Meet Jasmine Mah - yes please get to know this name because she is onto something BIG! She is one of my best friends, pharmacy classmate, former pharmacist colleague and literally one of my biggest inspiration. Jasmine, like me is a CBC and was raised with the same Asian expectations that I was. But Jasmine always had this spark inside that made her not afraid to chase after her dream and because of that drive, Jasmine traveled the world, married her Italian Prince, moved to Italy, and is Italy Magazine's Best New Blog winner in 2016 AND Italy Magazine's Best Living in Italy Blog in 2017. I know the list of accomplishments and the many lives that she has and will touch will never stop growing. Jasmine was expected to become a doctor - imagine what kind of reprimands she had to go through. But nevertheless, Jasmine wears her pride of being Canadian and Chinese and in her own words this means "[she] loves dim sum as much as poutine". We were so excited about the movie "Crazy Rich Asians" because it challenges the "normal" and in my eyes, that is Jasmine. She challenges. She makes you question, why not? She inspires (she will always inspire me!). She rises. We are two Asian females who have "gone rogue" (not really) from the norms of the Asian traditions and are challenging even our own respective family's views. Jasmine and I have been talking about doing some sort of collaboration ever since we graduated X number of years (it's not really that long ago but I'm not going to reveal that number) and we finally were able to work with an amazingly talented local photographer, Tyler McIntyre Photography who I have been dying to work with for months.

I think that I can safely say for both Jasmine and I, that it is so great that a movie like "Crazy Rich Asians" have gotten so much success because it is the turning point for Asian representation in the arts, but more importantly, appreciation for Asian represenation. We hope to inspire other individuals of Asian decent, notably for me females, to chase after your dreams and passions. It will be scary (I know trust me!), it will be uncomfortable, it will be hard, it will mean tears and anger, it will mean working three times as hard, it will be frustrating and you will want to quit but it is worth it! I am proud to be a Chinese-Canadian. It is who I am and I hold a lot of the cultural traditions to heart. But I knew that if I didn't give myself the fair trying chance at music, that it will be my biggest regret. I don't only love music, but furthermore I know that it is my destined platform and avenue to touch and help more people. I know that in my current line of work as a pharmacist I've helped and have a positive affect on my patients but I am seeking to do much more through my music and words.
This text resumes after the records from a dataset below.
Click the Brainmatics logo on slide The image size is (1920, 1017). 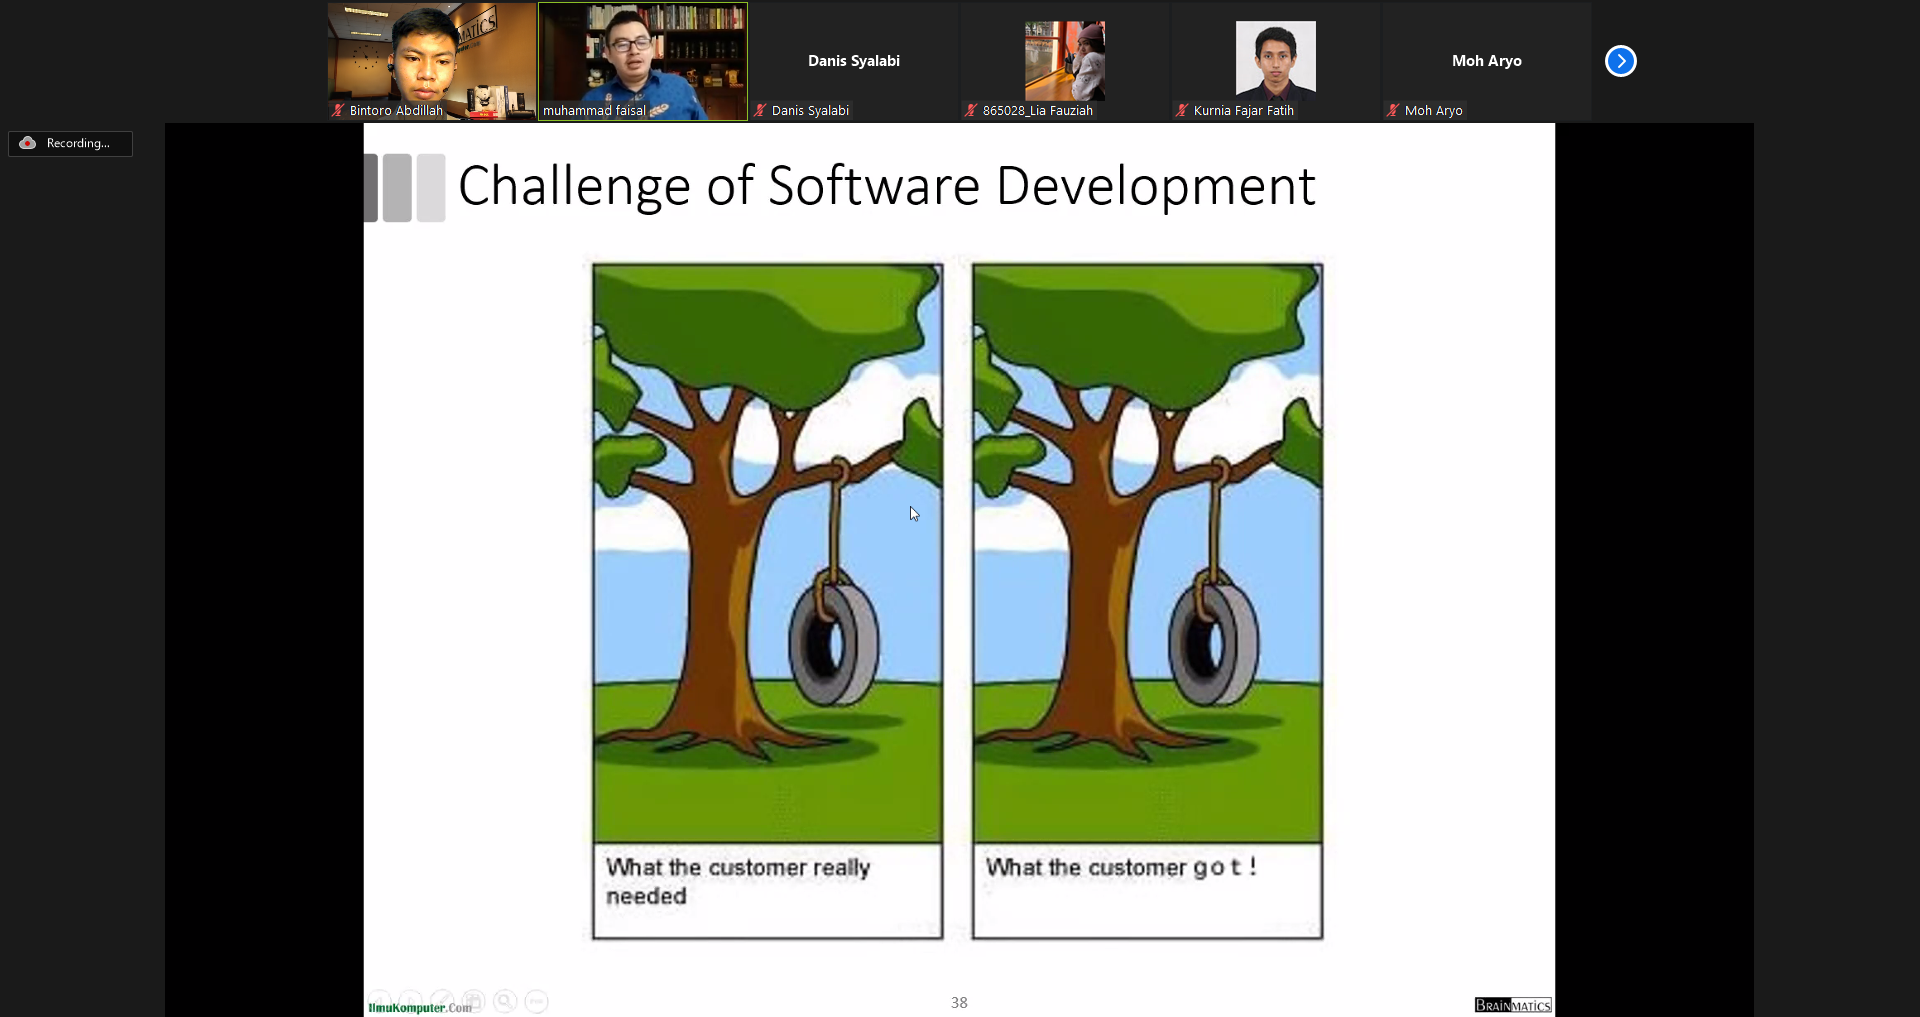click(1512, 1005)
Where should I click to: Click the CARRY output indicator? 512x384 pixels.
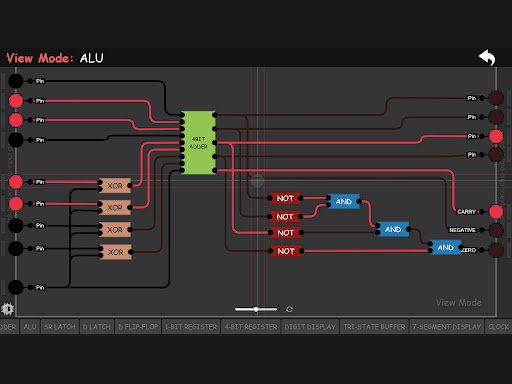[x=496, y=211]
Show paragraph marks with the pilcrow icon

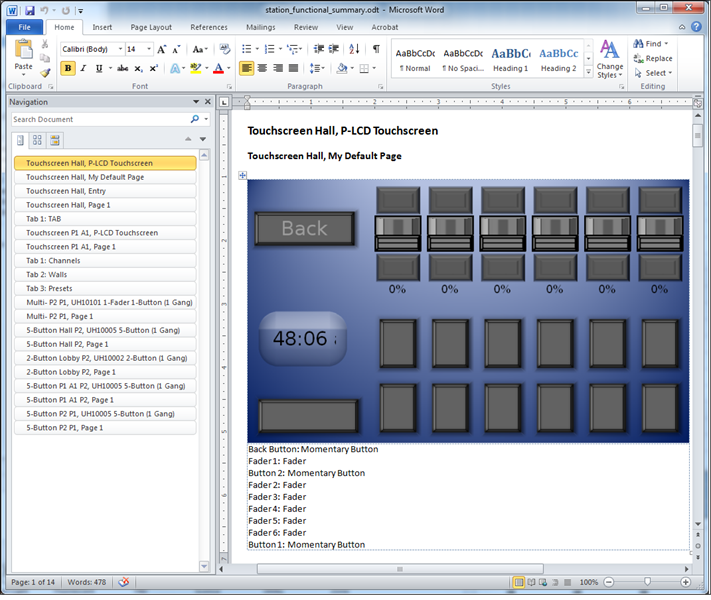[x=377, y=48]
"[Not so] Crazy and [not so] rich Asians" - I entitled it as such because Jasmine and I are not THAT crazy (you may get a completely different answer from our families though) and we are not THAT crazy rich. We work hard to get to where we are today and I couldn't be more prouder and excited to see what is in store for Jasmine! We both went through a lot of hurdles and still going through them. My family is just starting to come around - I think and I hope to also inspire my own parents one day and make them proud.

Jasmine also shared a blog 2 weeks earlier about her take on the cultural significance that the movie had on her - please give her a follow (@questadolcevita) and if you dig the awesome photographs and wonder who is behind the camera lens, please hit up Tyler (@tylermcintyrephotography). I should also mention, Tyler made us look THIS GOOD when in reality it was a tornado and hurricane on the day of the shoot - he's that talented!

So who is ready to challenge and appreciate?